V. C. Sreejan is a literary critic writing in Malayalam. Born in 1951, he retired in 2007 after working as Reader in English in Government Brennen College, Thalassery. He has published eleven books in Malayalam. In 2003 he was awarded the Kerala Sahithya Akademi's C.B. Kumar Award' for his work Arthantharanyasm.

==Works==
- Chinthayile Roopakangal, (1991) is a collection of articles on the role of metaphors in philosophy, psychoanalysis and literary theory.
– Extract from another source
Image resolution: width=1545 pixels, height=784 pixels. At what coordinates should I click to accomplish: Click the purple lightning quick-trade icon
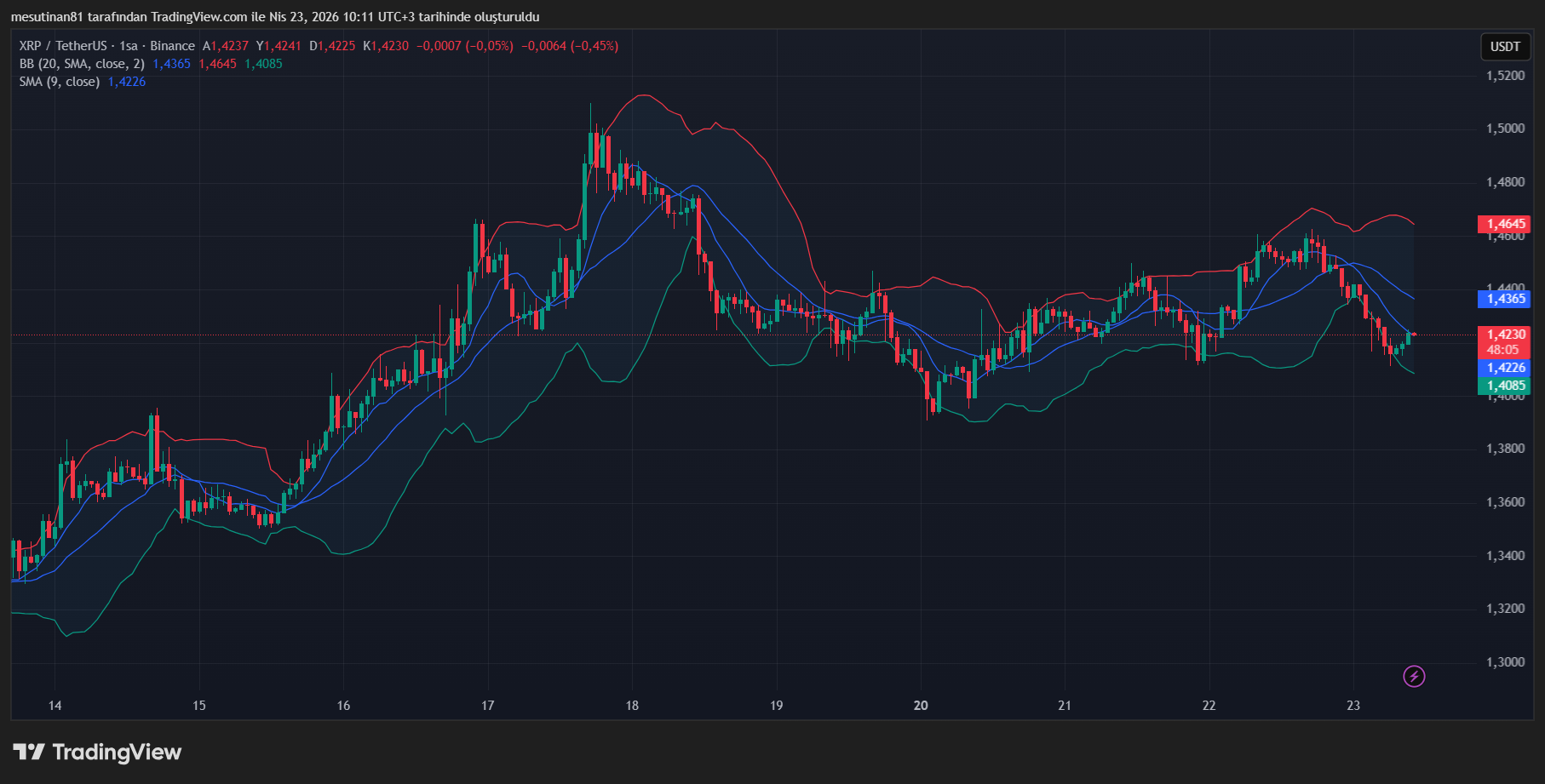(x=1414, y=678)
It includes two introductory essays on Jacques Derrida.The last two essays discuss novels by O. V. Vijayan and M. T. Vasudevan Nair.
- Pravachakante Maranam, (1993) includes an early piece on the absurd (1972), an essay on Bertolt Brecht's theatre, an introduction to Brecht's Threepenny Novel, a study of Ambikasuthan Mangad's story and an essay on the politics of deconstruction.
- Kathayum Pratyayasastravum,(1993) contains an introduction to Western Marxist literary criticism, and an introduction to structuralism. It includes an essay on the Dhvani theory which argues that Dhvani is the same as metaphor in the broad sense of the term, an essay on the ideological underpinnings of some short stories and essays on T. Padmanabhan and Paul Zacharia.
- Vaakkum Vaakkum, (1996) is devoted to the reading of poems by Vyloppillil Sreedhara Menon, P. Kunhiraman Nair, K. Ayyappa Panicker and Kadammanitta Ramakrishnan. The other works discussed include novels by O. V. Vijayan, V. M. Basheer and short stories by T. Padmanabhan and Zacharia.
- Arthantaranyasam, (1999) discusses the relevance of the classical Indian concepts of Dhvani and Rasa. It begins with an analysis of the theory of metaphor and its relationship with the concepts of Freudian Unconscious and Marxian concept of ideology.It is argued that in their classical form Dhvani and Rasa are not useful in reading modern texts. Rasa is rejected as such, and the Dhvani theory is given a more prosaic interpretation along the lines suggested by Mukulabhatta. Instead of reviving these theories, these are to be destroyed and a new concept can be created out of their ruins.
- Aadhunikotharam: Vimarsanavum Vikalanavum, (1999) is a closely argued response to some Malayalam critics and writers who maintain that Malayalam literature has already entered into its post-modern phase. With reference to the Western writers, it is argued that this claim is not true.
- Vimarsanatmaka Siddhantam, (1999) is an expository book on the work of Frankfurt School.
- Novel Vayanakal, (2003) reads 12 Malayalam novels without using many critical tool borrowed from the west. Part of the text itself is taken as the model for reading and interpreting it. It brings out relays of meanings across the works. It reveals a current of non-religious spirituality running through the works read.
- Prathivadangal, (2004) is a thoroughgoing criticism of Marxian philosophical concepts.
- Arthavadangal, (2006: Mathrubhumi Books, Kozhikode)contains essays on Death, Dhvani theory. Arthavadam, M. P. Paul and William Hudson, Appan Thampuran's Bhutarayar, Venmani Mahan's Pooraprabandham etc.
- Rahukalam, (2007: Sign Books, Thiruvananthapuram) is a collection of essays on Joseph Muliyil's Sukumari, Medieval Malayalam poetry, Asan's Duravastha, N. Prabhakaran's Bhutabhumi, poetry of Rafeeq Ahmed and Miguel de Cervantes's Don Quixote
- Adikkurippukal (2018: Logos Books, Pattambi), a collection of book reviews.

Forthcoming:
Chinthayude Mayalokangal (Kairali Books, Kannur)

==Awards==
Sreejan was awarded the C. B. Kumar Award in 2003, and the Kerala Sahithya Akademi Award for Literary Criticism in 2006, but declined them. He also was awarded the Narendra Prasad Foundation Award for criticism in 2007.